Now, either a diagonal or an arc depicts a substitution. A diagonal edge
represents an exact match (Figure 3A). A directed arc depicts a mutation
(Figure 3B). As before, any vertical edges correspond to deletions and
horizontal edges correspond to insertions.
Figure 4A depicts the alignment graph of S1 and S2 that utilizes straight diagonals for exact matches and arcs for mutations. Figure 4B depicts the red and blue paths from Figure 2 on this more refined graph.
The alignment graph with designated costs for each of its edges is the weighted alignment graph for the sequences S1 and S2. The cost of a path is defined as the sum of the costs of all of its edges.
Example 2. The cost of the red path in Figure 4B is 9x + 5p. To see this, notice that the path corresponds to an alignment that contains 5 insertions (corresponding to five vertical edges), 4 deletions (corresponding to the total of horizontal edges in the path), 5 mutations and 1 exact match. Recall that that the cost of any insertion/deletion is x, the cost of a mutation is p, and the cost of an exact alignment is zero. Adding the individual weights for all edges in the path establishes the claim.
□
Exercise 4. Find the costs of the blue and black paths depicted in Figure 2A.

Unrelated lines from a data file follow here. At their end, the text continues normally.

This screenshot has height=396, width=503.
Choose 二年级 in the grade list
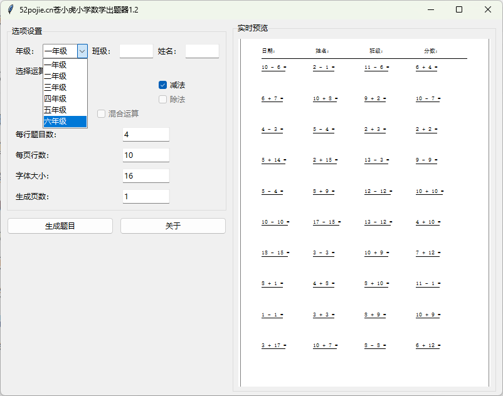(65, 76)
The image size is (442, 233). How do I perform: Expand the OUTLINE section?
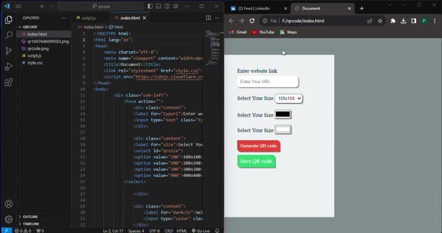(x=30, y=217)
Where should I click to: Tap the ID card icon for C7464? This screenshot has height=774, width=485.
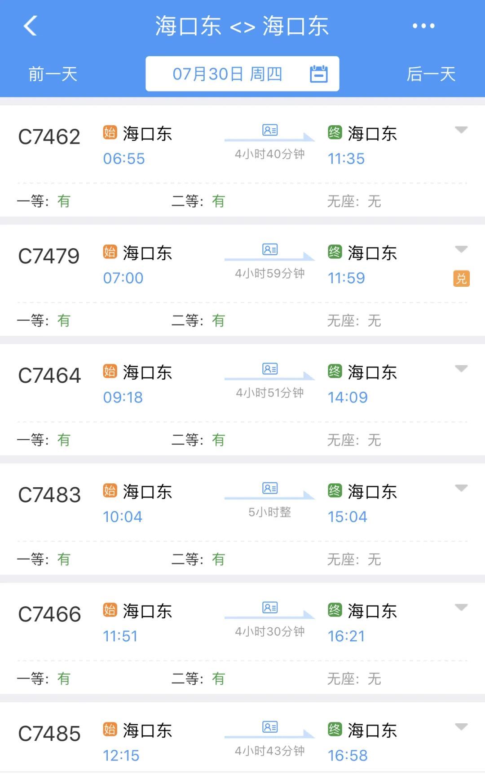pos(270,369)
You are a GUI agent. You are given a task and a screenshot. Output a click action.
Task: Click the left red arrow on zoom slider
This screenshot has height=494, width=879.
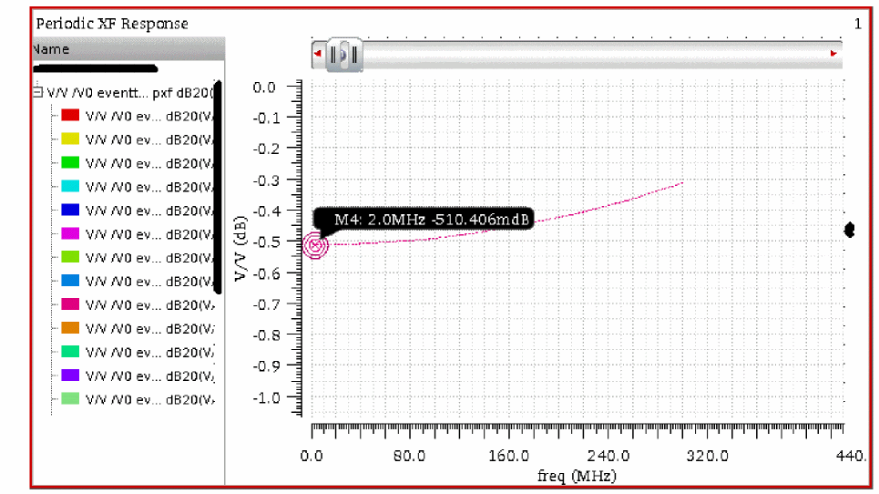pos(318,54)
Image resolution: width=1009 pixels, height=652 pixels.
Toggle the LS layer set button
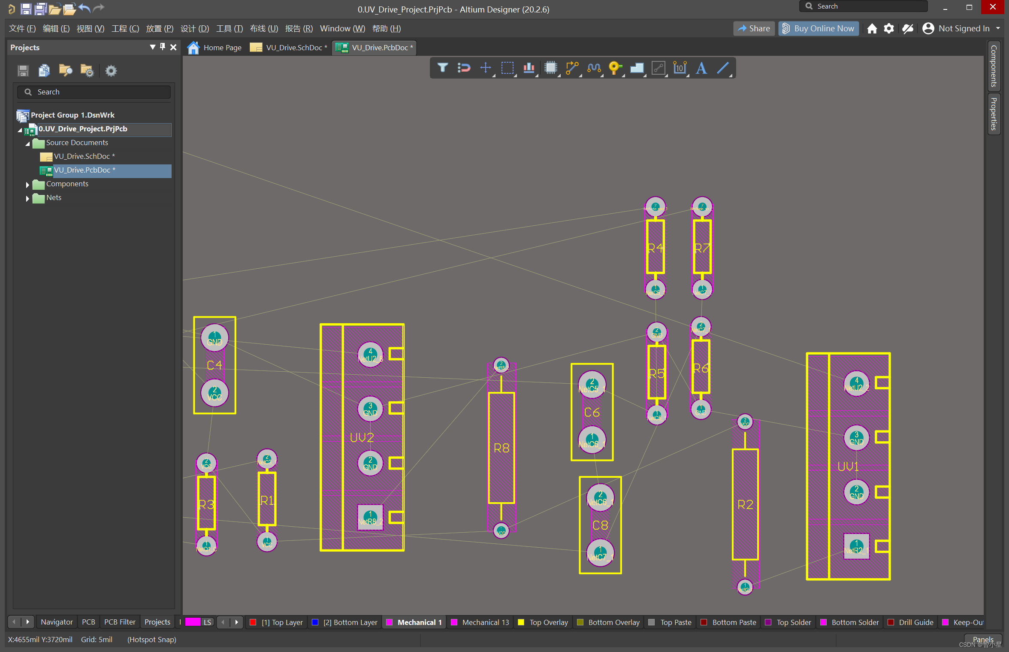coord(207,622)
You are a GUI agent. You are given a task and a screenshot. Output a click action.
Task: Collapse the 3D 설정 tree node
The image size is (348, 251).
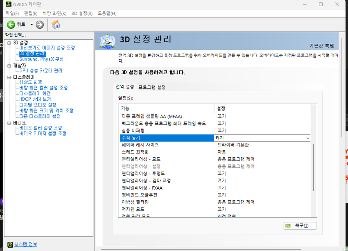[9, 43]
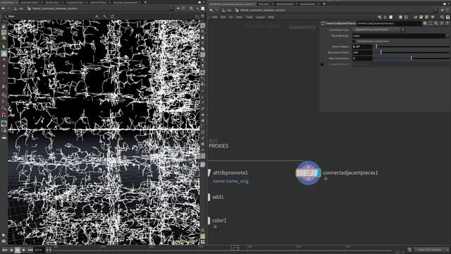The width and height of the screenshot is (451, 254).
Task: Click the attribpromote1 node label
Action: click(x=230, y=173)
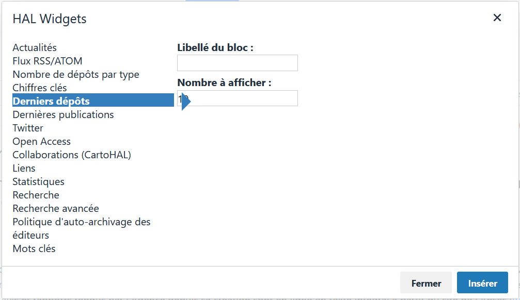The height and width of the screenshot is (300, 520).
Task: Choose the Open Access widget
Action: (41, 141)

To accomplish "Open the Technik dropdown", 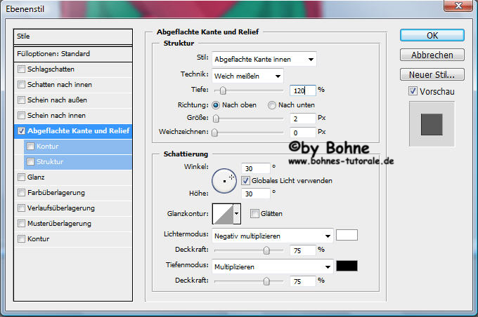I will coord(247,75).
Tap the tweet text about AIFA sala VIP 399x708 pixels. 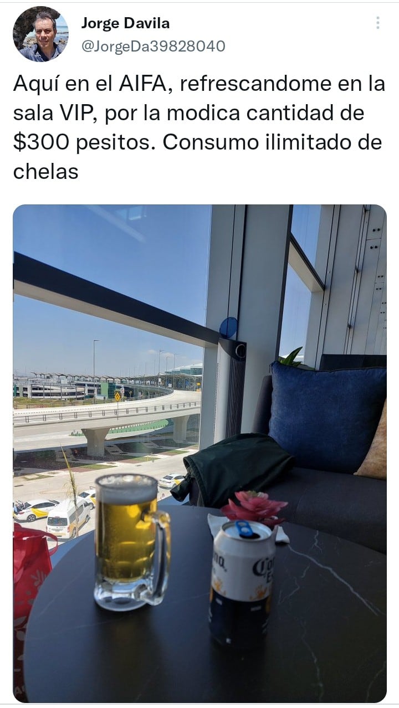pyautogui.click(x=199, y=127)
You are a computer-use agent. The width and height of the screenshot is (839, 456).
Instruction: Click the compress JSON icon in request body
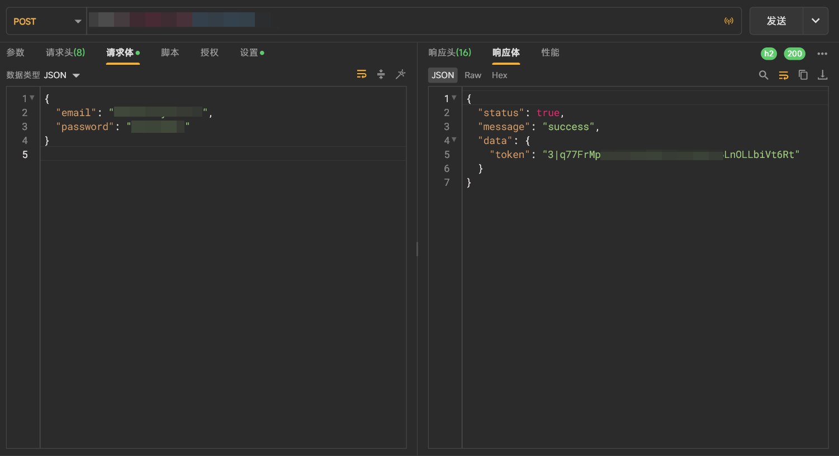pos(381,74)
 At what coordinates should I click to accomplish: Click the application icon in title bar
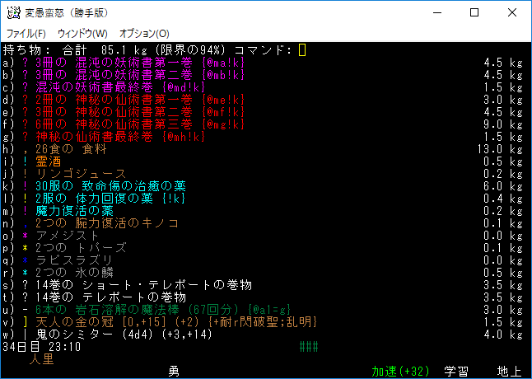(13, 12)
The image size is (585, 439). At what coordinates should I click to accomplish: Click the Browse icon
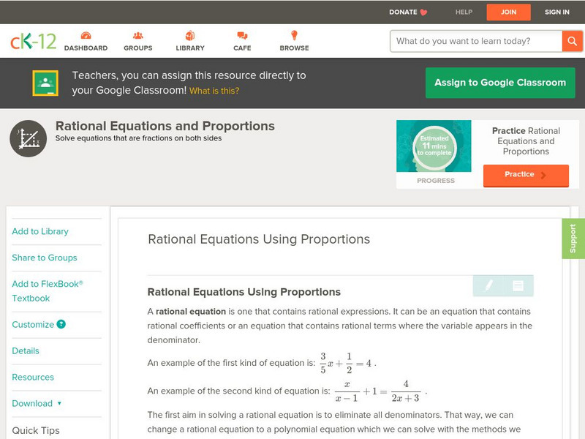click(293, 35)
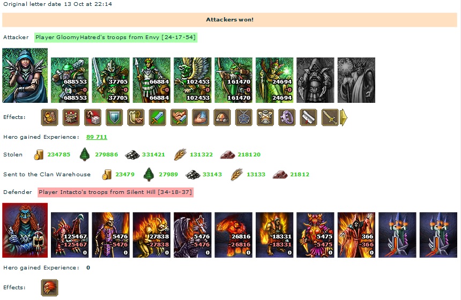Click the green sword effect icon

point(157,117)

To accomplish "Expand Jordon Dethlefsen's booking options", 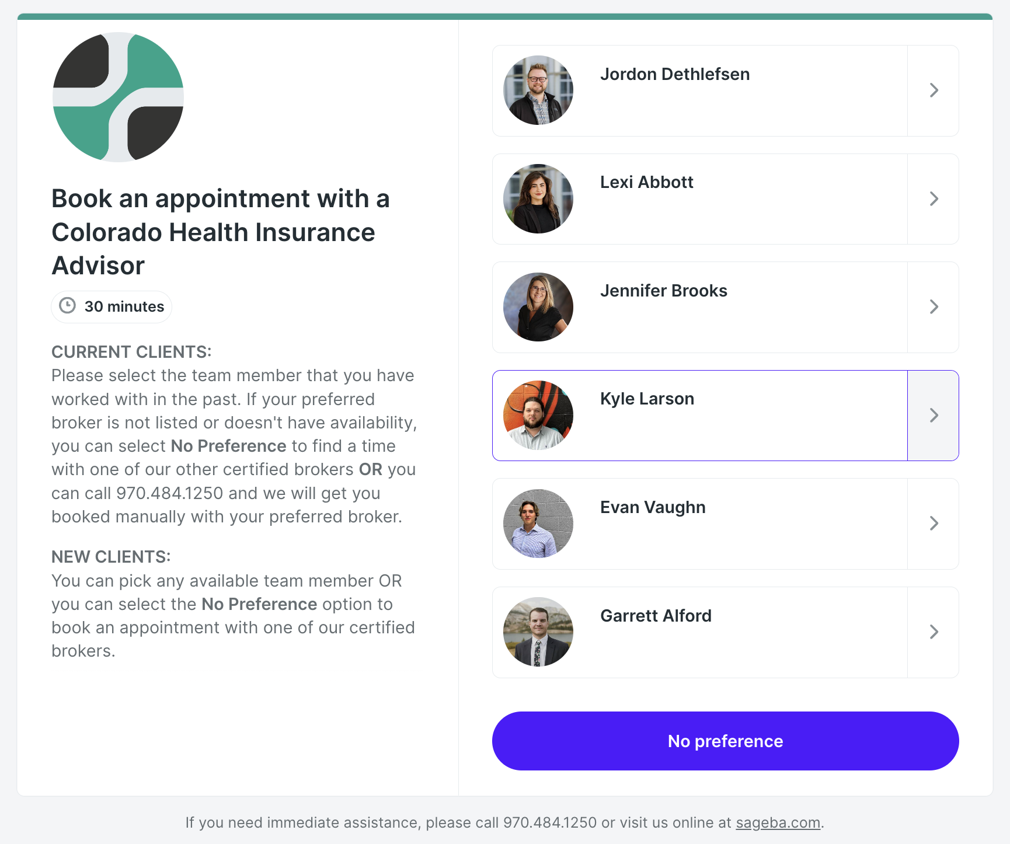I will coord(934,90).
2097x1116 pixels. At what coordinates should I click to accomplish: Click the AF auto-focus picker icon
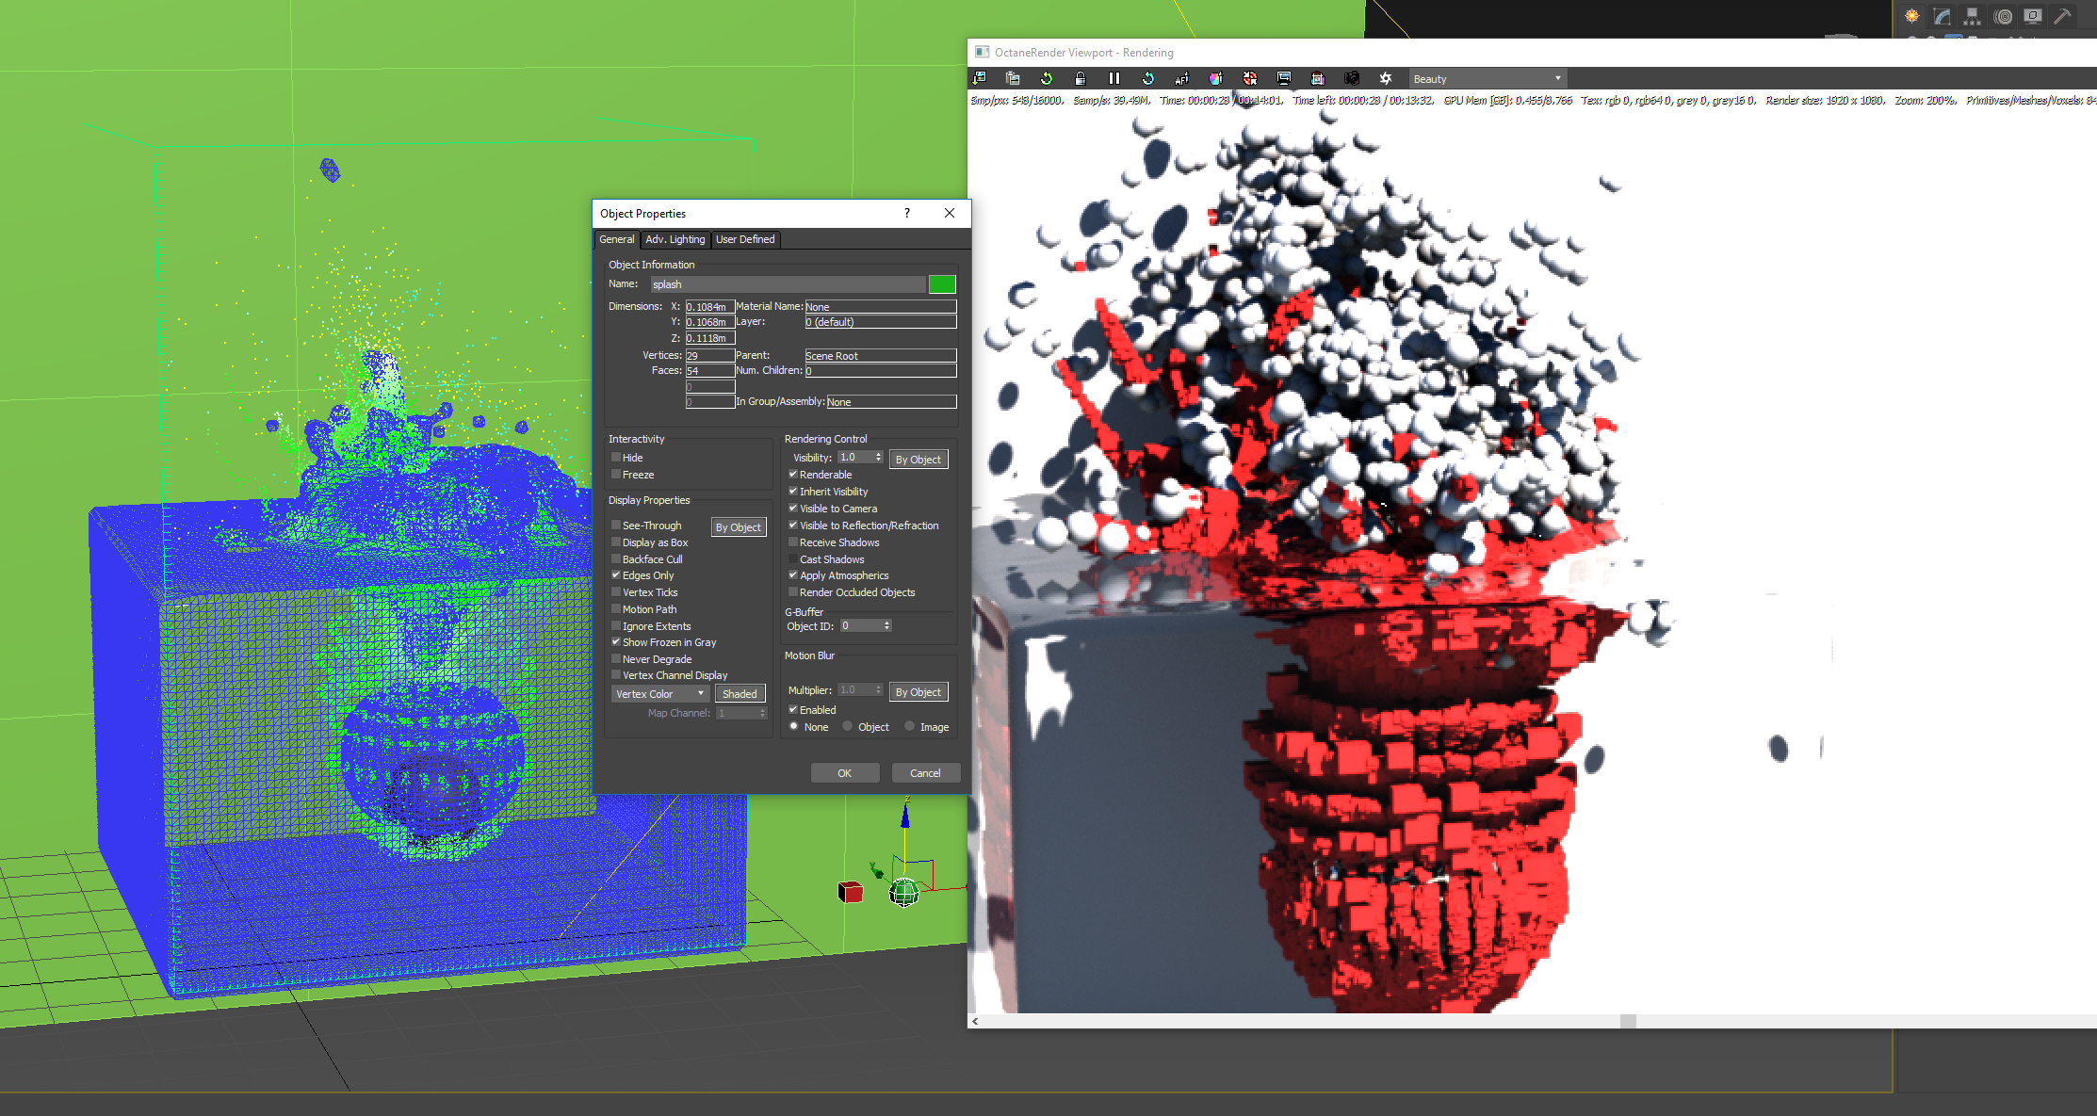1181,78
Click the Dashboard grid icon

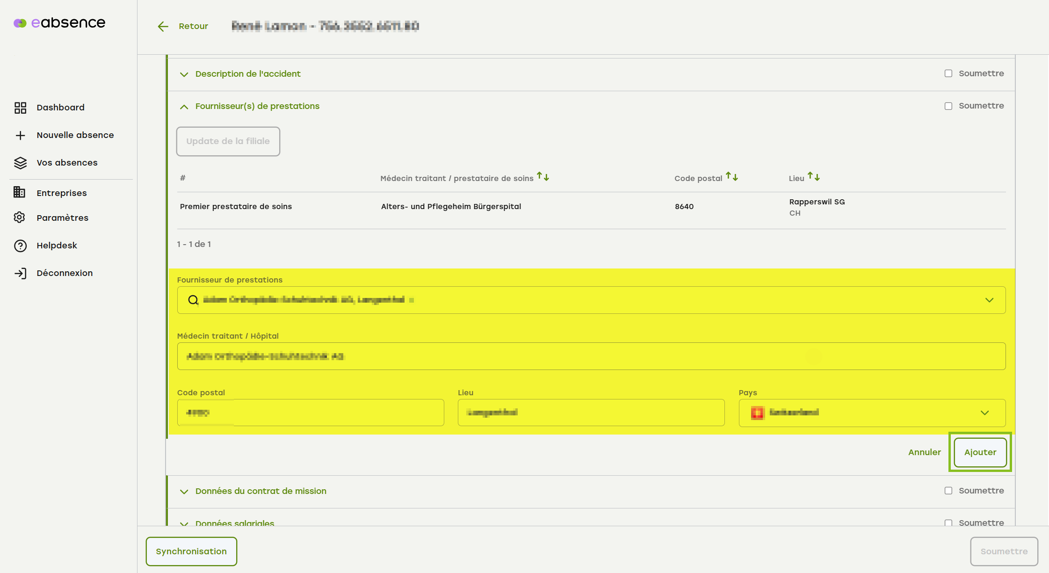click(20, 108)
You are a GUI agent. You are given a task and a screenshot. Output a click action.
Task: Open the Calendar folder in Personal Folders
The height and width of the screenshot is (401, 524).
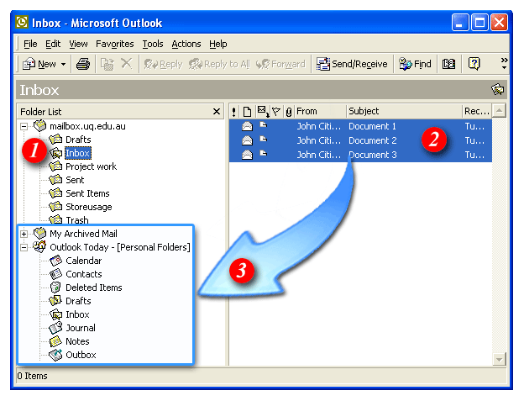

Clearly, the optimal alignment will correspond to a path of minimal cost. Thus, finding the optimal alignment(s) is the same as determining all paths of minimal cost on the weighted alignment graph.
This problem may not seem too difficult at first glance, since the alignment graph has a finite number of edges. One might think that determining all paths on the graph, calculating their weights, and then singling those of minimal weight would not be unreasonable. However, since the number of different paths grows extremely rapidly with the increase of the sequences’ lengths, the task quickly becomes computationally overwhelming. It can be shown that there are 224,143 different paths from the upper left to the lower right verteces on the alignment graph of two sequences of length n = 7 and m = 9. When, as common in biology, we are attempting to align sequences that may have hundreds of DNA bases, the number of all paths becomes intractable.
The mathematical problem of fining the paths of minimal cost on weighted graphs is a classical problem and a number of computationally efficient solution strategies and algorithms are available. An important feature of these algorithms is that they do not need to compute the costs of all paths from the upper left to the lower right vertex of the alignment graph. One such algorithm is the Needelman-Wunsch algorithm. We will not discuss here the details of this and other similar algorithms as they can be found in most standard text of discrete mathematics such as (provide reference). Instead, we have included an interactive applet that implements this algorithm and allows for changeing the costs x and p and observing how these changes affect the optimal alignment.
In closing, we emphasize that we have now described four equivalent ways of representing an alignment of two sequences S1 and S2: 1) as tables of pairwise edits with hyphens in S1 standing for insertions and hyphens in S2 for deletions; 2) as sequences comprised of the letters I, D, and S; 3) as paths on the alignment graph; and 4) as paths on the weighted alignment graph. The last representation is one for which computationally efficient mathematical solution are availables.